Required work:
Copy every line from the data below in which the string "named" can be found.

Stored items
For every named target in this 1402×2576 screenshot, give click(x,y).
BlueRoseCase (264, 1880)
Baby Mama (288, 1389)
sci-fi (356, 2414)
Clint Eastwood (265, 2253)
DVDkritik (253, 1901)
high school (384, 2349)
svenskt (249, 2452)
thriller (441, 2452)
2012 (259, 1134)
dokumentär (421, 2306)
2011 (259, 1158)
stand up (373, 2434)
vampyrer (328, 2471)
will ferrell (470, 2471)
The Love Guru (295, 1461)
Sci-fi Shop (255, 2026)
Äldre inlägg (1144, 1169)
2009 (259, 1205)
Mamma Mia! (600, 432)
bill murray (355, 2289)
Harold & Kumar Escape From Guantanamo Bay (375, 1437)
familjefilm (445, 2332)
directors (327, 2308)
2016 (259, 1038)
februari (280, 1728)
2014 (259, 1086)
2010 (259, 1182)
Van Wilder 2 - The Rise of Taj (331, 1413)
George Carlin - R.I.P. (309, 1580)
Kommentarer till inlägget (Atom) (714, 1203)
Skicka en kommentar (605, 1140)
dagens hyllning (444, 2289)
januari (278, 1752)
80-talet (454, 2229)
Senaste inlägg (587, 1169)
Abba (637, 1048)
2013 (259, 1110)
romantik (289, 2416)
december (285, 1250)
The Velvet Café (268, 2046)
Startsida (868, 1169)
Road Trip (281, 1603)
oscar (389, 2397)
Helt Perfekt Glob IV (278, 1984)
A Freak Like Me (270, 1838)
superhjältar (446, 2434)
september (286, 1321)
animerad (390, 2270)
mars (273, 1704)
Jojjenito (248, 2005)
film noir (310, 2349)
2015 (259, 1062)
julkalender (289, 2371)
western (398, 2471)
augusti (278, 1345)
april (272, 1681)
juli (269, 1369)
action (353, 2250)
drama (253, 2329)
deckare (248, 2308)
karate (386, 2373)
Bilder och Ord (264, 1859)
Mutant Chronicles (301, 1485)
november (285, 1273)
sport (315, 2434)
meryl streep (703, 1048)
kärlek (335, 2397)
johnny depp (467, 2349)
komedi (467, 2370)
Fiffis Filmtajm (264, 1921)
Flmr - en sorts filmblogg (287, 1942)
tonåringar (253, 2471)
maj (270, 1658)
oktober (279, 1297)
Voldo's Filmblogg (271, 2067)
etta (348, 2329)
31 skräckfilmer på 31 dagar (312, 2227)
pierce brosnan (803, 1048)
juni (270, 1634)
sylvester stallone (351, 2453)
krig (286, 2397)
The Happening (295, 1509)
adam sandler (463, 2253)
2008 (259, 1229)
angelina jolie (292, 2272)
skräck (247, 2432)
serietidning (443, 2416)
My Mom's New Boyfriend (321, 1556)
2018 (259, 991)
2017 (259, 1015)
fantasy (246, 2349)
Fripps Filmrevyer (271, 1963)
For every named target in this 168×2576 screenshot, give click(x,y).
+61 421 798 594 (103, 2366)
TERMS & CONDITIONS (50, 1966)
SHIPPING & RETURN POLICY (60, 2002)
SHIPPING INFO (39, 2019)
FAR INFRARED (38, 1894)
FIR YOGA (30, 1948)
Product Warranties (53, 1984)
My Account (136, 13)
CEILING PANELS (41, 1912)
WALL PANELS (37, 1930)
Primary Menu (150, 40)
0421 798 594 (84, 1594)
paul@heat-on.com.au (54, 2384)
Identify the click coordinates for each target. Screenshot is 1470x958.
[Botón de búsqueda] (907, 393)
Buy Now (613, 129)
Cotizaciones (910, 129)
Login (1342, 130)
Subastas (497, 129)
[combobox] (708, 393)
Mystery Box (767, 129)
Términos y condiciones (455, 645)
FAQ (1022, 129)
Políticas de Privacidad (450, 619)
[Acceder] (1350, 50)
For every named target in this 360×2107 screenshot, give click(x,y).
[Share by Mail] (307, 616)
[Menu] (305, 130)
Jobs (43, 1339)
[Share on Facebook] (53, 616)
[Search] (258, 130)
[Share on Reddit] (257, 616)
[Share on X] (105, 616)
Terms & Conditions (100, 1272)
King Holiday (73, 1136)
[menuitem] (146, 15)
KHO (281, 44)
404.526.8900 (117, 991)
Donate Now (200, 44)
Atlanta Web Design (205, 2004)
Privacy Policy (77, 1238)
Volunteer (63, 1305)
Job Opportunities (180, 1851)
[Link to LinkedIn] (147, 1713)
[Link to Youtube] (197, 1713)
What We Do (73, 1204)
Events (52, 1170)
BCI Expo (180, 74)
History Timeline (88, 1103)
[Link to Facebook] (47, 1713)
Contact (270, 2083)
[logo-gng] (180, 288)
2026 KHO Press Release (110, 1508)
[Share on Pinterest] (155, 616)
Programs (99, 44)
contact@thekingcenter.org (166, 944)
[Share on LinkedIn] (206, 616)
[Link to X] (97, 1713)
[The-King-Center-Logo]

Response to the exercise:
For every named target in this 1402×2576 screenshot, give click(x,y).
For every named target in this 168×2576 screenshot, give click(x,y).
For every named target in this 360×2107 screenshot, give click(x,y).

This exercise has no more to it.